The Last Dance, the 10-hour ESPN documentary on Michael Jordan and the 1997-98 Bulls, was only green-lit when Jordan gave his approval to use the archived footage. It was MJ who had control of the project, and it was only after LeBron James started to threaten MJ’s legacy as the GOAT that suddenly Jordan was okay with the project. Jordan’s production company helped make the documentary.
Ken Burns has a problem with that.
Burns, the most famed documentary maker in America (The Civil War, Jazz, Baseball, Country Music, and more), spoke to the Wall Street Journal about Jordan having a hand in The Last Dance.The series counts the basketball great’s production company as a partner, an arrangement Mr. Burns says he would “never, never, never, never” agree to. “I find it the opposite direction of where we need to be going,” he says.
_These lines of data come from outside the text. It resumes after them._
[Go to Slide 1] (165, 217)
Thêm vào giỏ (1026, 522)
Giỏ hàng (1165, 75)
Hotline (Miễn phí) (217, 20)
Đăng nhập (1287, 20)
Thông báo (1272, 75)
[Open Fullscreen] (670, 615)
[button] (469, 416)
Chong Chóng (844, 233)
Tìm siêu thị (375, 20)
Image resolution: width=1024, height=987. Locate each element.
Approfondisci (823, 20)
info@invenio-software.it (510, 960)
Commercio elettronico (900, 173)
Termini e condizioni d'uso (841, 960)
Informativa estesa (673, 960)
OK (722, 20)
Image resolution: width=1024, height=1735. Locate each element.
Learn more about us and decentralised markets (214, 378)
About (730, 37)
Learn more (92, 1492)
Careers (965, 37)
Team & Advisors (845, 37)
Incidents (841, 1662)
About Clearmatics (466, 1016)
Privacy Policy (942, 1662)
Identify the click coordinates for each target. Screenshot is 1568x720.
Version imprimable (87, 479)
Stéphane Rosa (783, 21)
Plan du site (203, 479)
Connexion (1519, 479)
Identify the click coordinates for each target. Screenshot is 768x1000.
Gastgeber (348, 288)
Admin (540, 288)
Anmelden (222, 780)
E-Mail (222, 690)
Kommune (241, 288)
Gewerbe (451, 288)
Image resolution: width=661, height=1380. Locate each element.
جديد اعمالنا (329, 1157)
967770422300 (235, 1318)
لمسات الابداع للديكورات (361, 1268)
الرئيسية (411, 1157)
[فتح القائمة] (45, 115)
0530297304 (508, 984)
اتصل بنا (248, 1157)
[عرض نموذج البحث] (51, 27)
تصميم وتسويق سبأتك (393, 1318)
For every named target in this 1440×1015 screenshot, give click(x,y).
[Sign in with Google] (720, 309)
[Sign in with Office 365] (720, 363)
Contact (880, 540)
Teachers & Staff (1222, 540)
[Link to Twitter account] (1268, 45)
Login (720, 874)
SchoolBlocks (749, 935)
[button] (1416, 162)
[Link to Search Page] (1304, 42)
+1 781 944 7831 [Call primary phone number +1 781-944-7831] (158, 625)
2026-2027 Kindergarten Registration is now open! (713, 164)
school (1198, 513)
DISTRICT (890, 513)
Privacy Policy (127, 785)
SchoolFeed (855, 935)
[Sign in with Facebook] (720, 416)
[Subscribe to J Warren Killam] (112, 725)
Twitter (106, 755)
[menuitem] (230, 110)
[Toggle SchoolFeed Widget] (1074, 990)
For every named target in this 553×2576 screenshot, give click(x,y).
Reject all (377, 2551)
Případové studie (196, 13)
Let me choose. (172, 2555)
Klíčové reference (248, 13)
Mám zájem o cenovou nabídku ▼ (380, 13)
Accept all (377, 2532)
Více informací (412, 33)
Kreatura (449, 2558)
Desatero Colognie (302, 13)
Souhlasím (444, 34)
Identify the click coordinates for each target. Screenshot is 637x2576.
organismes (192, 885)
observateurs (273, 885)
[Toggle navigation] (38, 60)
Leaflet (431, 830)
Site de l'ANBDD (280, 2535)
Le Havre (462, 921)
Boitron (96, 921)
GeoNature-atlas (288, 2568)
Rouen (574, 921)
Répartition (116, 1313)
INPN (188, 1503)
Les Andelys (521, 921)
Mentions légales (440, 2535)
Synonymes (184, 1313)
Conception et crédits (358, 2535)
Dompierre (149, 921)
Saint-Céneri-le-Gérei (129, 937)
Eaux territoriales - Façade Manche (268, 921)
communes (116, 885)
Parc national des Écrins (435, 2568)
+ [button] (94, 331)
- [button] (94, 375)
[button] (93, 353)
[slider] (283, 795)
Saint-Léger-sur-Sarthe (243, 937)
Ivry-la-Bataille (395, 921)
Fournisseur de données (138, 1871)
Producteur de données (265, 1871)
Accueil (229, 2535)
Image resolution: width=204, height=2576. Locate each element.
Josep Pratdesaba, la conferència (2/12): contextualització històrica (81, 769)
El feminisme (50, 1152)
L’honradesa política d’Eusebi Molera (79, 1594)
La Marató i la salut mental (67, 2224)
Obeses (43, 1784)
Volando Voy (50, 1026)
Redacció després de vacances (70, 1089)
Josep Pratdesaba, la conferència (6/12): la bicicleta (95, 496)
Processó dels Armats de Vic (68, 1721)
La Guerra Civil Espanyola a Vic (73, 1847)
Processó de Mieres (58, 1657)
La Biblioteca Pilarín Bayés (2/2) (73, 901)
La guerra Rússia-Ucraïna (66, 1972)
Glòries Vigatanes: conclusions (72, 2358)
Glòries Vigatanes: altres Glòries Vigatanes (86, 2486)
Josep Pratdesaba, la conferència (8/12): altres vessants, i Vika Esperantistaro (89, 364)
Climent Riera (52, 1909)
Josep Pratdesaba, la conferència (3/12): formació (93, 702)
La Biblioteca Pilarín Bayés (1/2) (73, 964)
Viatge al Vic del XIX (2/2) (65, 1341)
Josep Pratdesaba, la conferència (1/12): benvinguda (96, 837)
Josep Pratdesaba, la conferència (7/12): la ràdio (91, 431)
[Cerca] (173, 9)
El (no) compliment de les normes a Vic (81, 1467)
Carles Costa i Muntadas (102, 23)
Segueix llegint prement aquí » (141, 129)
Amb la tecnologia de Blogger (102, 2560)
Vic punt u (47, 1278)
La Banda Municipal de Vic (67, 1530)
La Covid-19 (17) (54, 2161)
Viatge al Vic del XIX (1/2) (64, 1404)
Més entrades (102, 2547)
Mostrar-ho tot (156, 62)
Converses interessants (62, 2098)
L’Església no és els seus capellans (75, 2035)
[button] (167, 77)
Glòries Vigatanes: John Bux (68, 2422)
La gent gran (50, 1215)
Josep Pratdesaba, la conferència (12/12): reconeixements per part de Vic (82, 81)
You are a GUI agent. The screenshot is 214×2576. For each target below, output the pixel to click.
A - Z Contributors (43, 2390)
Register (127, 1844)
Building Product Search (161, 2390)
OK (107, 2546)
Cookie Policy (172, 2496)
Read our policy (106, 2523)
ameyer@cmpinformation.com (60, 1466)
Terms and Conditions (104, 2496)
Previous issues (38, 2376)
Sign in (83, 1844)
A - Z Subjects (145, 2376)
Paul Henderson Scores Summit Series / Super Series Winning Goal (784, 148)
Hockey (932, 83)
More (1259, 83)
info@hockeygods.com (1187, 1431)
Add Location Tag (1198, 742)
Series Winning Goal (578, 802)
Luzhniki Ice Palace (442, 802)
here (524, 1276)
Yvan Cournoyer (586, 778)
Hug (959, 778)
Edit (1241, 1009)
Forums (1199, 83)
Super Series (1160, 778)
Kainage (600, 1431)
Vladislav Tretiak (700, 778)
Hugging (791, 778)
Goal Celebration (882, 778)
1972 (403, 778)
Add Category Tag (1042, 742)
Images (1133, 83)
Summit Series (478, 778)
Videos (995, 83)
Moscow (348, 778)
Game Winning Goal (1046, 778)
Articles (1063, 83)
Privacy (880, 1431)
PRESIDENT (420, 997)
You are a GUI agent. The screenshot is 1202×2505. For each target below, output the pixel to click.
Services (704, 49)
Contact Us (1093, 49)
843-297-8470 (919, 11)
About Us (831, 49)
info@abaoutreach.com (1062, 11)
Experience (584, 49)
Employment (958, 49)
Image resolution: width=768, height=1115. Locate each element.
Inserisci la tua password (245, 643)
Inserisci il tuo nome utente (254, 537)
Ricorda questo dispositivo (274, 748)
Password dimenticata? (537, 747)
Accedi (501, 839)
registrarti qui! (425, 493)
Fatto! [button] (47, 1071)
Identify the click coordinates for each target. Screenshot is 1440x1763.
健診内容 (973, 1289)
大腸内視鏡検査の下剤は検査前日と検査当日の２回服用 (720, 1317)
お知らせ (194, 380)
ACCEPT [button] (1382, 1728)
“If you are there influencing the very fact of it getting made it means that certain aspects that you don’t necessarily want in aren’t going to be in, period,” he says. “And that’s not the way you do good journalism ... and it’s certainly not the way you do good history, my business.”
Burns is not wrong.
While The Last Dance has not whitewashed Jordan — even MJ himself though he would look like a “horrible guy” — it also paints him as the protagonist on a heroic quest. Not a flawless hero, but absolutely a hero. It is not going to go too dark or ask too hard a question, because Jordan is the man who saves the day in this story. (That does not mean he should be asked about the conspiracy theory of him playing baseball because of gambling, author Roland Lazenby did an excellent job shooting that down on the PBT Podcast.)
That doesn’t make The Last Dance terrible viewing. It’s well done storytelling. Just know in advance it does not come without bias.